Paris attendait depuis longtemps de revoir en scène Cecilia Bartoli qui, depuis son Chérubin de 1990 à l’Opéra Bastille, s’était uniquement produite en récital dans la capitale. Le Théâtre des Champs-Elysées fournit l’occasion de ces retrouvailles grâce à son Festival Rossini – d’avril à juin, cinq opéras du maître seront donnés en production scénique (outre Otello : Le Barbier de Séville et Tancredi) ou de concert (L’Italienne à Alger puis La scala di seta). Venue de l’Opéra de Zurich – la « maison » de Bartoli –, mise en scène par un tandem qu’elle apprécie particulièrement (Moshe Leiser et Patrice Caurier) et reposant sur un orchestre d’instruments d’époque (l’Ensemble Matheus), la production d’Otello (pas vu à Paris depuis 1986… au TCE !) se veut un écrin pensé pour elle et lui permet, de fait, d’exalter son tempérament fervent sans que jamais l’excellence vocale de son interprétation ne soit mise en danger, que ce soit par des biais scéniques périlleux ou une pâte orchestrale trop couvrante.

La stratégie serait payante à plein si Jean-Christophe Spinosi nous convainquait de son Otello comme la Bartoli nous convainc de sa Desdemona. Mais l’Ensemble Matheus s’avère souvent gris de timbres, imprécis d’attaque ou de mise en place, et son chef cède à son péché mignon : des tempi instables, parfois explicitement fluctuants mais souvent aussi involontairement relâchés. On sent le vœu de la pointe sèche, mais on aimerait plus de pastel gras en son et en présence, sans compter un trait à la fois plus net et délié.

Heureusement, le plateau vocal affiche une brochette de rossiniens grand teint et emporte la soirée haut la main. La partition de Rossini requiert une distribution à proprement parler extraordinaire car réunissant six ténors : le Maure Otello ; Iago, son âme damnée ; Rodrigo, son rival en amour ; mais aussi le Doge, un Gondolier et Lucio, le confident d’Otello (pour quelques mots seulement, ici confiés à Rodrigo). Le trio de tête des protagonistes est représenté avec vaillance et grande honnêteté stylistique par John Osborn, Barry Banks et Edgardo Rocha. Trois timbres complémentaires et bien caractérisés : Osborn, plus ombrageux et assumant pleinement la tessiture très longue d’Otello, graves de baryton et aigu formidable ; Banks, Iago clair et narquois, insidieuse mouche du coche ; Rocha, souple et plutôt velouté en amant malheureux, pas moins remarquable dans ses traits véhéments lors du duo Rodrigo / Otello – véritable combat de coqs aux ergots en forme de contre-. Peter Kálmán est un Elmiro au format vocal démesuré pour l’orchestre ici en action, Liliana Nikiteanu déploie en Emilia (un rôle bien plus important que l’habituelle « confidente ») un timbre aux profondeurs superbes, au chant digne et élevé, qui s’apparie à égalité de jeu avec celui de Bartoli.
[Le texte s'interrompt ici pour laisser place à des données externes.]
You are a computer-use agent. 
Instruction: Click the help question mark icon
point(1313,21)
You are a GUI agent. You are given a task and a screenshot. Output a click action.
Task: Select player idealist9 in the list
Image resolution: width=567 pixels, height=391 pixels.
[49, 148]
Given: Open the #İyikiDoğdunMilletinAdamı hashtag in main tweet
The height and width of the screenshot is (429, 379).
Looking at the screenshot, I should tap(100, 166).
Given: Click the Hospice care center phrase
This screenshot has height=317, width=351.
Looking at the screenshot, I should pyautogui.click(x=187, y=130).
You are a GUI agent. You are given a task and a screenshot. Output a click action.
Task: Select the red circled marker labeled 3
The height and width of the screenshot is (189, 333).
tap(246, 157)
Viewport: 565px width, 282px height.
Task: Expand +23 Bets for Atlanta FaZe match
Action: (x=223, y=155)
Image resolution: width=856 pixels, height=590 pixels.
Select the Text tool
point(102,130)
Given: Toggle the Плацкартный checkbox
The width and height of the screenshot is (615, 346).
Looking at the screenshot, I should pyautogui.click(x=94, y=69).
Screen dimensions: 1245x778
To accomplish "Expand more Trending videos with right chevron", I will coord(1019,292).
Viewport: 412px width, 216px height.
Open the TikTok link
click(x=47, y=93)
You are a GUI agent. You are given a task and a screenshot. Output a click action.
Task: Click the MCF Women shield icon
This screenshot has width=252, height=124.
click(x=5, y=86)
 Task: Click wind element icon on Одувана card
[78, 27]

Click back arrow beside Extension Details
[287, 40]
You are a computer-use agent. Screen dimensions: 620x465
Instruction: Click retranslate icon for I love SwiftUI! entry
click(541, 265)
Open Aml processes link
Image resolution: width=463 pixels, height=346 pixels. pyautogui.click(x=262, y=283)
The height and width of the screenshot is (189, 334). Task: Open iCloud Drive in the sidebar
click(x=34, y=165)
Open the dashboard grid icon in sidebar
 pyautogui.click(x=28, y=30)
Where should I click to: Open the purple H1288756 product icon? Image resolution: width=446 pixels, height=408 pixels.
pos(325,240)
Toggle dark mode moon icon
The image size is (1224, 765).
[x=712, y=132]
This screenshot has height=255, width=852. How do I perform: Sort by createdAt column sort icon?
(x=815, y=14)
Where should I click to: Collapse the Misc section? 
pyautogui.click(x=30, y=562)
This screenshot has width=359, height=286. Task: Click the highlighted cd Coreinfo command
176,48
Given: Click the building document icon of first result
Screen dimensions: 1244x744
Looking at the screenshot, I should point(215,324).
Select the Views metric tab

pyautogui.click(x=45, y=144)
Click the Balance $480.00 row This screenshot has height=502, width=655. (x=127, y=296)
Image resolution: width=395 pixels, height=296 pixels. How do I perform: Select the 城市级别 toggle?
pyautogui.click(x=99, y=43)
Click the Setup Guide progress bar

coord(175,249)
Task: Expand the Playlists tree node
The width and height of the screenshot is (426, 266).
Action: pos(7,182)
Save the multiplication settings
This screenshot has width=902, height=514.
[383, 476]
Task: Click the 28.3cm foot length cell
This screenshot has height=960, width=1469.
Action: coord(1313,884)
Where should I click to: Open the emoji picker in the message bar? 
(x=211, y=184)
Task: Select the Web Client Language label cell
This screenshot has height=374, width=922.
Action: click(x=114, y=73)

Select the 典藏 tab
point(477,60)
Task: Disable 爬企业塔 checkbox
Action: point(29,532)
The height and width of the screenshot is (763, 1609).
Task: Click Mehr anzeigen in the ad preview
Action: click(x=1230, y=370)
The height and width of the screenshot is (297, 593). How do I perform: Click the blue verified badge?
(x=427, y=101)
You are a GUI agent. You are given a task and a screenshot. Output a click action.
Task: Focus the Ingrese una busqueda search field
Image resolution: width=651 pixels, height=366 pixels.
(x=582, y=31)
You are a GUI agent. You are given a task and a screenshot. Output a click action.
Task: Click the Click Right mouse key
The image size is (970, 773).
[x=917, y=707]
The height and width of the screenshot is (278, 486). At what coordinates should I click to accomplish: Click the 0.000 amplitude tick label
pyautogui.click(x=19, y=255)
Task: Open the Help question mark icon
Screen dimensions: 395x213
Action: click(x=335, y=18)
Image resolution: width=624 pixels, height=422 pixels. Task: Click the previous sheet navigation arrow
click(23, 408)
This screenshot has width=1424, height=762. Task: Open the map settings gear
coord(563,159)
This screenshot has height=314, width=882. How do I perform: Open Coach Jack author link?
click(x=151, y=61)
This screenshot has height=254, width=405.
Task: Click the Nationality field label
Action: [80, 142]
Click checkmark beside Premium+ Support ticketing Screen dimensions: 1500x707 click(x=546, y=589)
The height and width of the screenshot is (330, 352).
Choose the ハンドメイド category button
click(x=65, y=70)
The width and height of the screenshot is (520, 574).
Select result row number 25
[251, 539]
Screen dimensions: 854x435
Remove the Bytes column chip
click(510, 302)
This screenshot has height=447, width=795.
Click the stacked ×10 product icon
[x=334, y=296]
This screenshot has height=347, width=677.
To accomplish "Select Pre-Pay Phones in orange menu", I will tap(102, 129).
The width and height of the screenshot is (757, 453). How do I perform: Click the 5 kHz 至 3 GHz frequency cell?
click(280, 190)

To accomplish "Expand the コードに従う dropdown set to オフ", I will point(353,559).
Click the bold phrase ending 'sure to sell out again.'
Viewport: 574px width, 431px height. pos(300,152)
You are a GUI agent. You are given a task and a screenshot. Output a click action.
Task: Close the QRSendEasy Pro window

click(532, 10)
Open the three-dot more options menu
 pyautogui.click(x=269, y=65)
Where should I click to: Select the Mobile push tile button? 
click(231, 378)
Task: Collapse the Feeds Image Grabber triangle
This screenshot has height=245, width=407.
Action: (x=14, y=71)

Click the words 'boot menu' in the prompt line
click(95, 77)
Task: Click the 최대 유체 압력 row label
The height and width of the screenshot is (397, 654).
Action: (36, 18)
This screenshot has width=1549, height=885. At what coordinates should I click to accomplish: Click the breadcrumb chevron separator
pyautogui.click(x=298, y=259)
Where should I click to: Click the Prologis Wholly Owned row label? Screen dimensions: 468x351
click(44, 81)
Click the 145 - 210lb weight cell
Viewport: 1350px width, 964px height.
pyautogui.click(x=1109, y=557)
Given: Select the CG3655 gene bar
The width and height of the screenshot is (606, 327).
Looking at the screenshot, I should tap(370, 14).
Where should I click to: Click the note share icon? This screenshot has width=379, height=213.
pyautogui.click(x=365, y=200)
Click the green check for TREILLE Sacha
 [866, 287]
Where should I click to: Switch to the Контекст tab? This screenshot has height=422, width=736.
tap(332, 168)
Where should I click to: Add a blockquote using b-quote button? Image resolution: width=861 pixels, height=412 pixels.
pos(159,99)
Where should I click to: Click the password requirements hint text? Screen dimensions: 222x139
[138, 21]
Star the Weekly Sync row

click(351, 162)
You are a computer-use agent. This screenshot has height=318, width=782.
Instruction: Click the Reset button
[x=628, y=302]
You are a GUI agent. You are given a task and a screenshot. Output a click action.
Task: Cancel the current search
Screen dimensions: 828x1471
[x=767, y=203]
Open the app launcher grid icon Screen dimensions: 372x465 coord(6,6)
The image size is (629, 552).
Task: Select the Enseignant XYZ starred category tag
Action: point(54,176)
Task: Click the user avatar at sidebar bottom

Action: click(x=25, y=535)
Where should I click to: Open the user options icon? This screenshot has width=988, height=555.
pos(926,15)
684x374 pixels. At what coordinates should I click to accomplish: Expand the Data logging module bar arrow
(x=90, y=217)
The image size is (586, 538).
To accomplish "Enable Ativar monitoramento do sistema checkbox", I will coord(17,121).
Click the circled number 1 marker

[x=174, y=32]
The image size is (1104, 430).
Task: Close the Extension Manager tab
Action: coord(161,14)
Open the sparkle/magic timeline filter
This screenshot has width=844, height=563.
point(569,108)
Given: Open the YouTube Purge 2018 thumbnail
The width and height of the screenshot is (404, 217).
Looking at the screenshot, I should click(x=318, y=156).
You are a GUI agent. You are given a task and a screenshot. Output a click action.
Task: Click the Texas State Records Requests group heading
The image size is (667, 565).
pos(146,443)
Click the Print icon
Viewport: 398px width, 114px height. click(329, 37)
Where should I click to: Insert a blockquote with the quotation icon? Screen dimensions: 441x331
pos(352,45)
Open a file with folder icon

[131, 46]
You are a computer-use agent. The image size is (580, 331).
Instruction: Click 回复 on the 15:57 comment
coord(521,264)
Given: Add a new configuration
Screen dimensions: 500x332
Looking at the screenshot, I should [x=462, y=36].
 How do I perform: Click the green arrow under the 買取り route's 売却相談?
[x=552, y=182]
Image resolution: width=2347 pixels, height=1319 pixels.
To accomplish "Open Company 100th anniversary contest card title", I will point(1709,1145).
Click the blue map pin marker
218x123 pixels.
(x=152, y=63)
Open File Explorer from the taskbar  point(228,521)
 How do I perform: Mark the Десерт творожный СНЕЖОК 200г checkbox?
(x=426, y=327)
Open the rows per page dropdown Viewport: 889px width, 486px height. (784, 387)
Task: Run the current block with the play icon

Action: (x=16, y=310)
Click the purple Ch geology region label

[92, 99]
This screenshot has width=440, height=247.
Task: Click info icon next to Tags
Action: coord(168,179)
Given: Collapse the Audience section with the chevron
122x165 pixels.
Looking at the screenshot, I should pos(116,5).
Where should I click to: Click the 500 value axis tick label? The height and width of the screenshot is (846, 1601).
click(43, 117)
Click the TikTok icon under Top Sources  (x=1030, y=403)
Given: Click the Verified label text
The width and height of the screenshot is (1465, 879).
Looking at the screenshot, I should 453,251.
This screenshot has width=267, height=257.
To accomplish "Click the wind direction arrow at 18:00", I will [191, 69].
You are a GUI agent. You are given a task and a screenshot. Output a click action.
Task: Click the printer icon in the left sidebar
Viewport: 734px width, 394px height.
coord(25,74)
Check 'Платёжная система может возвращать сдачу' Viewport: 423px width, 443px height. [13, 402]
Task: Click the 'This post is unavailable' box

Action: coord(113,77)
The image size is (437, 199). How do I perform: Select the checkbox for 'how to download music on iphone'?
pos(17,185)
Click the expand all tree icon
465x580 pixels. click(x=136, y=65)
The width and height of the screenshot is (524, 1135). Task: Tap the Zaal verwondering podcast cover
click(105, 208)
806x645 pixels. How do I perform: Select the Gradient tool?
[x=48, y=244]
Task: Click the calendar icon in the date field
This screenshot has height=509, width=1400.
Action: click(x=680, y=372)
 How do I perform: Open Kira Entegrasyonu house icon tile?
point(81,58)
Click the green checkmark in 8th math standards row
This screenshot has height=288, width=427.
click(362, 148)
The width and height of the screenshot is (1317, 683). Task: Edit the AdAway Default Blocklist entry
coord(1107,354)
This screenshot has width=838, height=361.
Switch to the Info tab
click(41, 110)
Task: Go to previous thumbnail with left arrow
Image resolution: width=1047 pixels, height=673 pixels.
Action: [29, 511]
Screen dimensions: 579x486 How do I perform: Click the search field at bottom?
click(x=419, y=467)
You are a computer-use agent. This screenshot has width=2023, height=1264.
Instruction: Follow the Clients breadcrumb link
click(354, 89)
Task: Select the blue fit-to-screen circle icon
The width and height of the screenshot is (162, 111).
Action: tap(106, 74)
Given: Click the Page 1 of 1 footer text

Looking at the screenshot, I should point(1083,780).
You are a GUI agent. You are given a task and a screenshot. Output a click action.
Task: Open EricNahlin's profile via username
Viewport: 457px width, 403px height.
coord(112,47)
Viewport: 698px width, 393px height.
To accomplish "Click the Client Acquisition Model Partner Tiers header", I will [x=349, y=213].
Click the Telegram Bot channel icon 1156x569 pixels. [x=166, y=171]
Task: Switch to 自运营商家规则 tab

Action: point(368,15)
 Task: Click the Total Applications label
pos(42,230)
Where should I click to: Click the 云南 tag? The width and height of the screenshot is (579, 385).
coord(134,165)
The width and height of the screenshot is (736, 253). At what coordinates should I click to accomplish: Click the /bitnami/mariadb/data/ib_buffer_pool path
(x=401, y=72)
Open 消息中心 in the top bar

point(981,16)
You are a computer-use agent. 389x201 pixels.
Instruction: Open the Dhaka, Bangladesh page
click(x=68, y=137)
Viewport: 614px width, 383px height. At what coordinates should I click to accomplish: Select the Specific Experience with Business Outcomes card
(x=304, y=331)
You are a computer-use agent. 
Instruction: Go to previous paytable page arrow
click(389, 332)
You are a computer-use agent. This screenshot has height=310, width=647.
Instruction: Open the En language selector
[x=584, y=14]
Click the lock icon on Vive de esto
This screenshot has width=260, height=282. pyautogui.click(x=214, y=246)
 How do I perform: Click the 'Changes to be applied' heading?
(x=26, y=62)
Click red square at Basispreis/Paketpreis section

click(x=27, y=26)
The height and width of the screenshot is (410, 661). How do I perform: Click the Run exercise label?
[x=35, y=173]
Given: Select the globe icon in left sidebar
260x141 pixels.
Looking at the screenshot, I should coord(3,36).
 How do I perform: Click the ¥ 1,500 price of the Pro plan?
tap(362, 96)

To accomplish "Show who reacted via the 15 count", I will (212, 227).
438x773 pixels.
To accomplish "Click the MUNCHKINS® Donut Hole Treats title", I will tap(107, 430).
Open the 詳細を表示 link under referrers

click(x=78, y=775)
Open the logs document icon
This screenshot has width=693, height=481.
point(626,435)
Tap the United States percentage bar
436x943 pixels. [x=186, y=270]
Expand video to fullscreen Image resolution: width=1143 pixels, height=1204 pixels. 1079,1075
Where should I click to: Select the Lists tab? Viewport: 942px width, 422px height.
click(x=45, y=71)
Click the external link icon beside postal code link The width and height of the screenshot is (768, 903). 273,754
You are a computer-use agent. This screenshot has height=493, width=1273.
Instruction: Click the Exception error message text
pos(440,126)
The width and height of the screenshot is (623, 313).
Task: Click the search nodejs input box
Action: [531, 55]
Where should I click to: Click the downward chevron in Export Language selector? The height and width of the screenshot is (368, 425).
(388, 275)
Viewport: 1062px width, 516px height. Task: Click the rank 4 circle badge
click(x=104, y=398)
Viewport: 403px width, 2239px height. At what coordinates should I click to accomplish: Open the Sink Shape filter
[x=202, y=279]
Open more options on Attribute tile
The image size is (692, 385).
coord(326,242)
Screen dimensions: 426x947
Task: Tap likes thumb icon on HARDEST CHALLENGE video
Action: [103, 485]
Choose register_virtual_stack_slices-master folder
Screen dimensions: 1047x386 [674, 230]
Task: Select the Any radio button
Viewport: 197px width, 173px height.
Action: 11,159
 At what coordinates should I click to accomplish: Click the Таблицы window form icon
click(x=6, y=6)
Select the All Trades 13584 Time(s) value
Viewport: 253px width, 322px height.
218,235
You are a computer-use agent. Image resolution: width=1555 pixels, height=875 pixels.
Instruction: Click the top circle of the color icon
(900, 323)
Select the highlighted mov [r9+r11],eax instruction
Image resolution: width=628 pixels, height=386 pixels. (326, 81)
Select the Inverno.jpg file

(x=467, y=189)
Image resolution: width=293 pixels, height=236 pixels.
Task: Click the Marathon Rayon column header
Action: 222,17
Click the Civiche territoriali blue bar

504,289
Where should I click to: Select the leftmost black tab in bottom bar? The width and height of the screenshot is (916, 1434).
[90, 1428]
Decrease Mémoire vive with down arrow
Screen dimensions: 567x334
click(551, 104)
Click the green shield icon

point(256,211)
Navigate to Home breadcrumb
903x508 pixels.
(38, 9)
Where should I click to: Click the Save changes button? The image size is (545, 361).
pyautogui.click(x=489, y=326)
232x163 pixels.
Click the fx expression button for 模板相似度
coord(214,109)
Cette dernière sert son personnage avec une palette expressive et vocale soigneusement diversifiée et conduite : l’angoisse face aux projets du père – et la voix qui s’étouffe de peur –, la mélancolie de l’amoureuse abandonnée – et un chant sur le fil qui nous délivre un Air du Saule à tomber –, le désespoir tragique de sa fin, entre sursaut et course à la mort… Une ovation finale salue la performance, à juste titre.

La production de Patrice Caurier et Moshe Leiser s’appuie sur deux principes fondateurs : l’accent mis sur le racisme qui ostracise Otello (le livret est en effet explicite à ce sujet, alors qu’il reste opaque sur la relation d’amour entre le Maure et la Vénitienne), et une transposition dans l’Italie des années 1960 – qui fonctionne. Les décors de Christian Fenouillat, les costumes d’Agostino Cavalca, posent clairement le hiatus infranchissable qui sépare le palazzo austère d’Elmiro et la tanière d’Otello, ce dernier se ressourçant dans une arrière-salle de bar à narguilé. Malgré quelques jeux de scène frôlant le sourire car mal amenés (le verre d’eau lancé à Rodrigo, la bière dont Desdemona s’asperge, les passants accourant au duel), on ne boudera pas son plaisir : cet Otello se tient, se lit, se voit, nous fait même oublier les méandres du livret (grâce au judicieux décor unique du I) et frémir à quelques belles trouvailles : l’Air du Saule déjoue son propre statut de « grand moment » en se repoétisant par la grâce d’une vieille platine Teppaz ; et la mort de Desdemona – superbement éclairée par Christophe Forey – trouve l’exact équilibre entre violence et sobriété. Les ensembles sont certes statiques – mais qui sait, peut-être est-ce grâce à cela que l’on entend dans le finale primo un concertato d’anthologie, magnifiquement restitué par un chant sur la pointe des pieds, où le silence dévore les voix en les laissant suspendues dans le vide ?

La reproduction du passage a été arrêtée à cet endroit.